## [ISTRUZIONI DELL'ESERCIZIO]
Secondo l'estratto sui malware per il mining di criptovalute, quante organizzazioni su 100 hanno subito un attacco di questo tipo nel mese di dicembre a livello globale?

I malware per il mining di criptovalute hanno visto una fortissima diffusione tra la fine dello scorso anno e l’inizio di questo e l’Italia è tra le nazioni più colpite. Secondo la classifica stilata da Check Point Software Technologies Ltd nel suo Global Threat Impact Index ci troviamo al 75esimo posto tra i paesi più colpiti dalle minacce informatiche. In particolare i computer (e gli utenti) italiani sono stati attaccati dai seguenti malware: Coinhive, uno script di mining che sfrutta la CPU dei computer vittima per minare Monero; Cryptoloot, malware che usa la potenza di calcolo di GPU e CPU per minare varie criptovalute; Globeimposter, un ransomware.

Cosa accade nel mondo

A livello globale l’indice di Check Point mostra che 55 organizzazioni a livello globale su 100 hanno subito un attacco del genere nel mese di dicembre, con dieci diverse varianti nella Top 100 dei malware del mese e due varianti tra le prime tre posizioni.

## [CONTENUTO DEL MATERIALE]
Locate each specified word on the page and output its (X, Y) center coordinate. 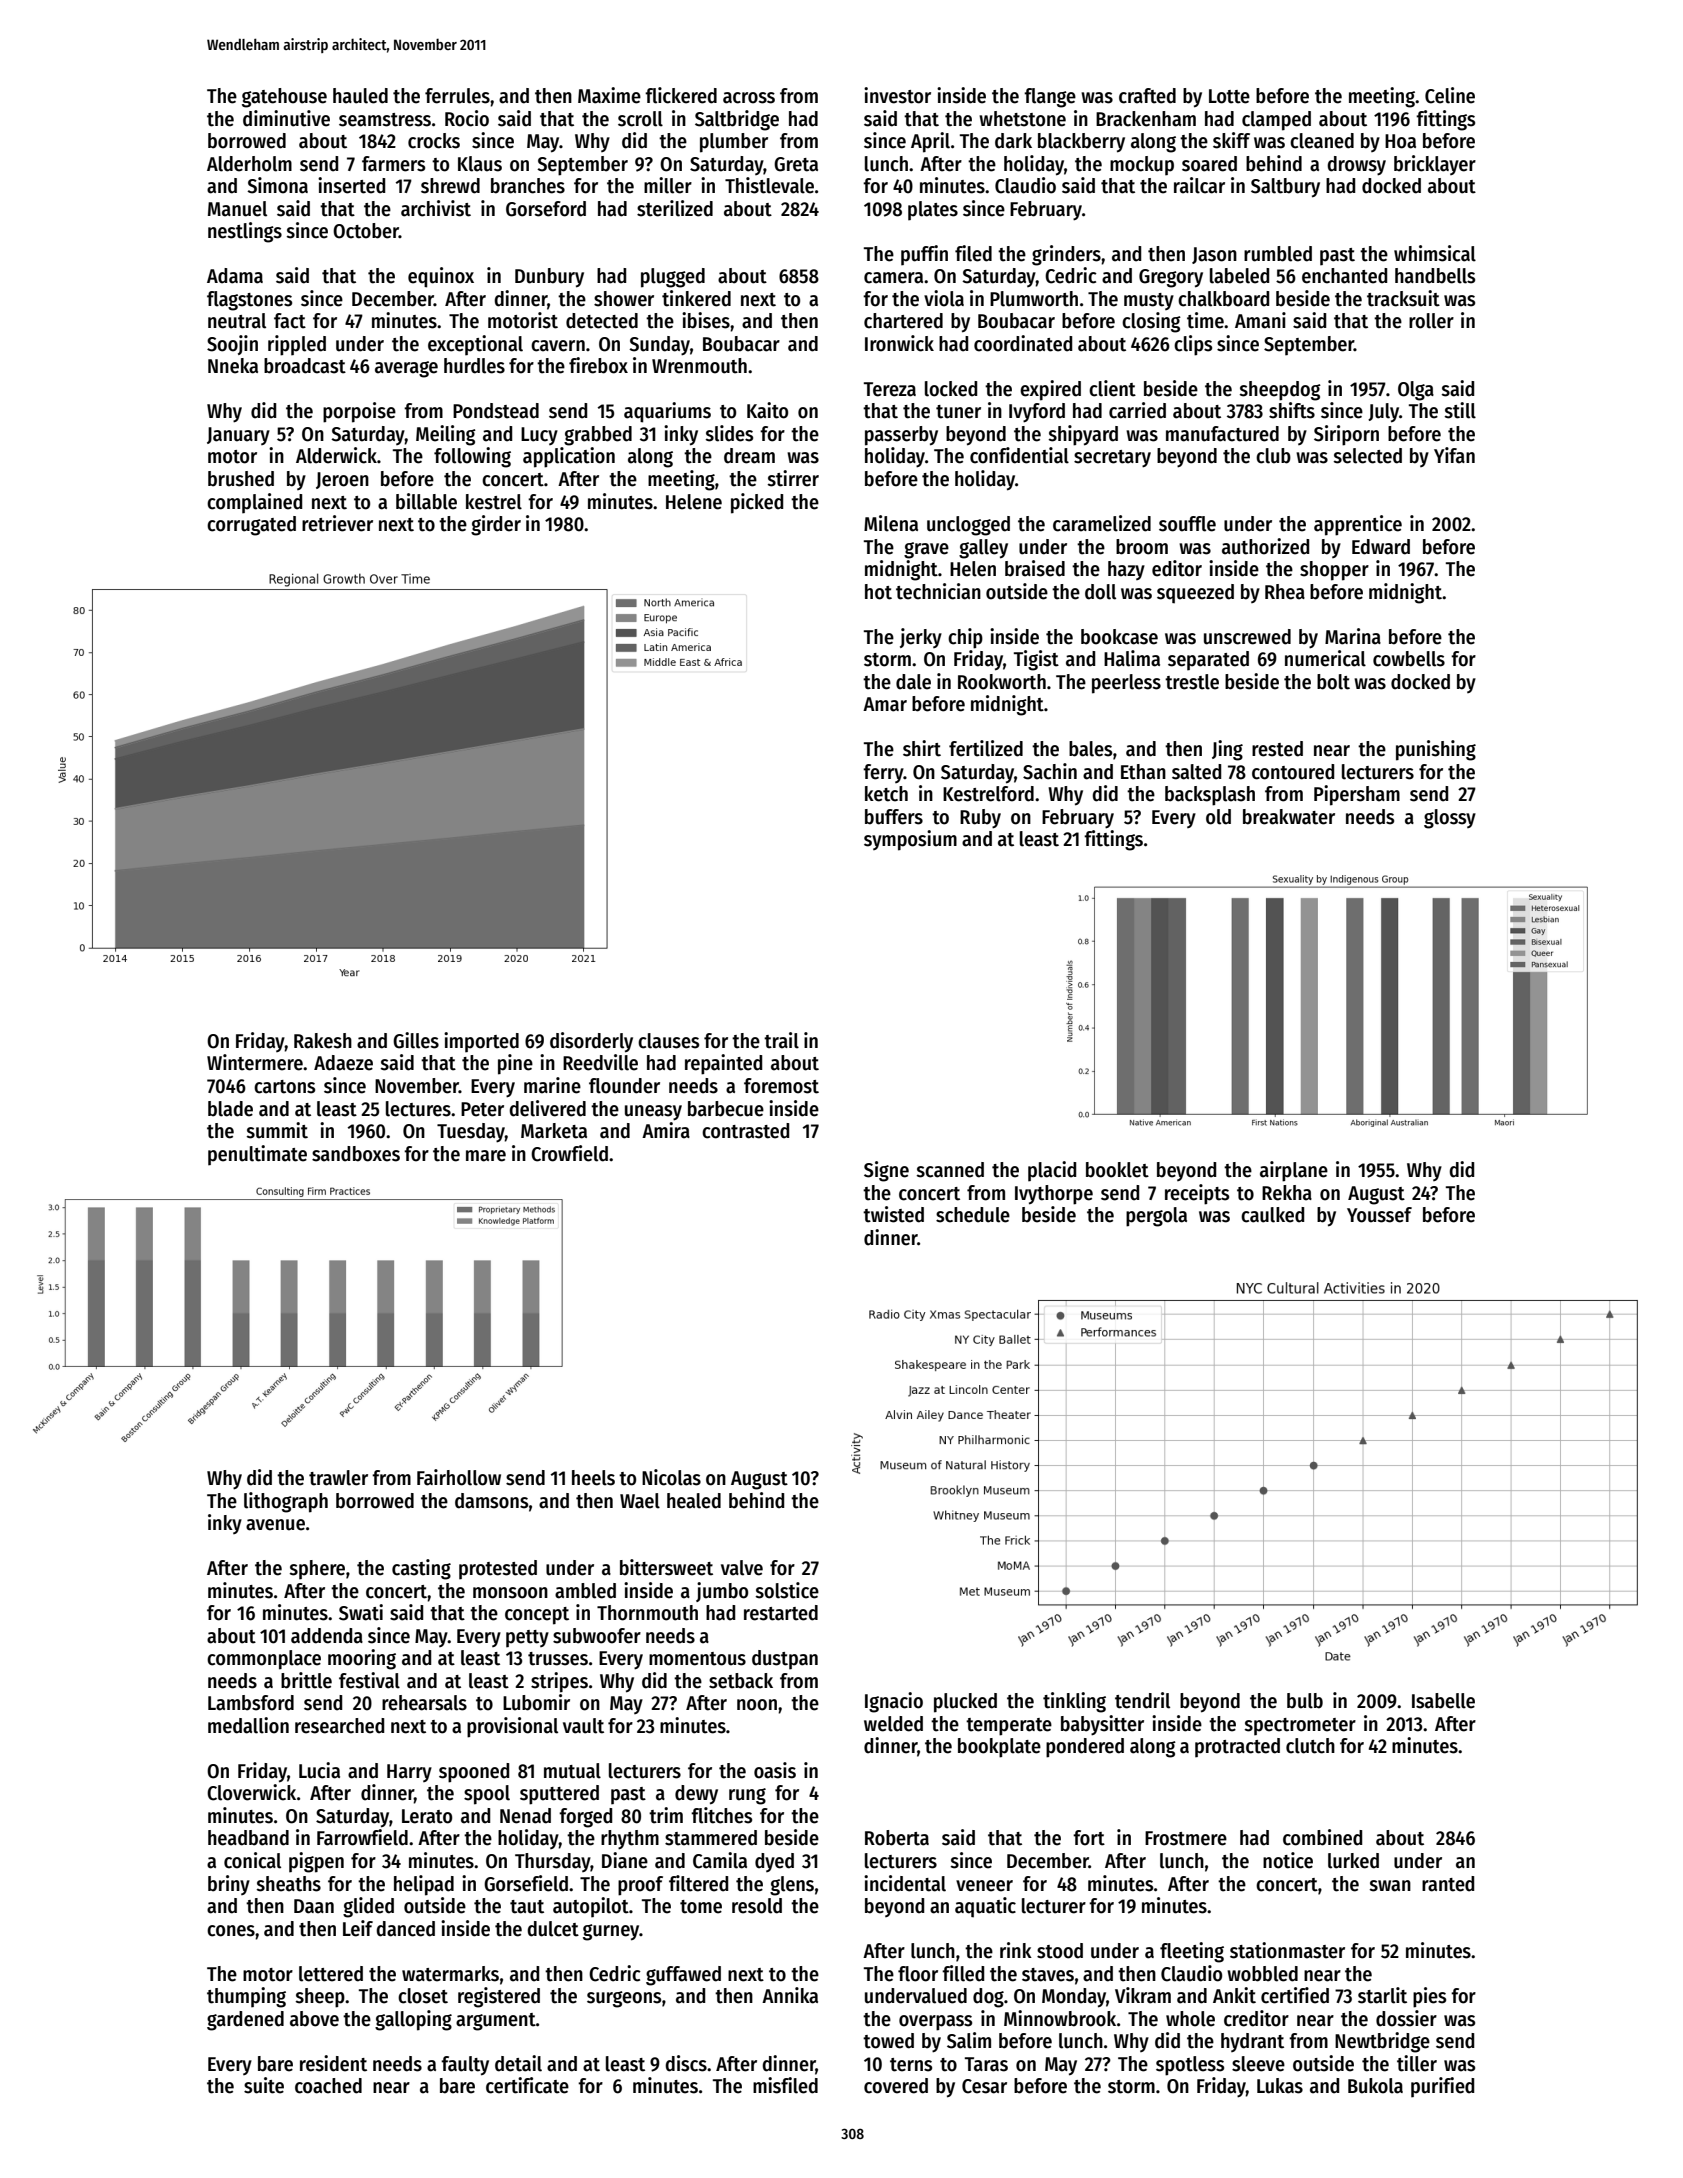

## [LA SOLUZIONE]
55 organizzazioni su 100.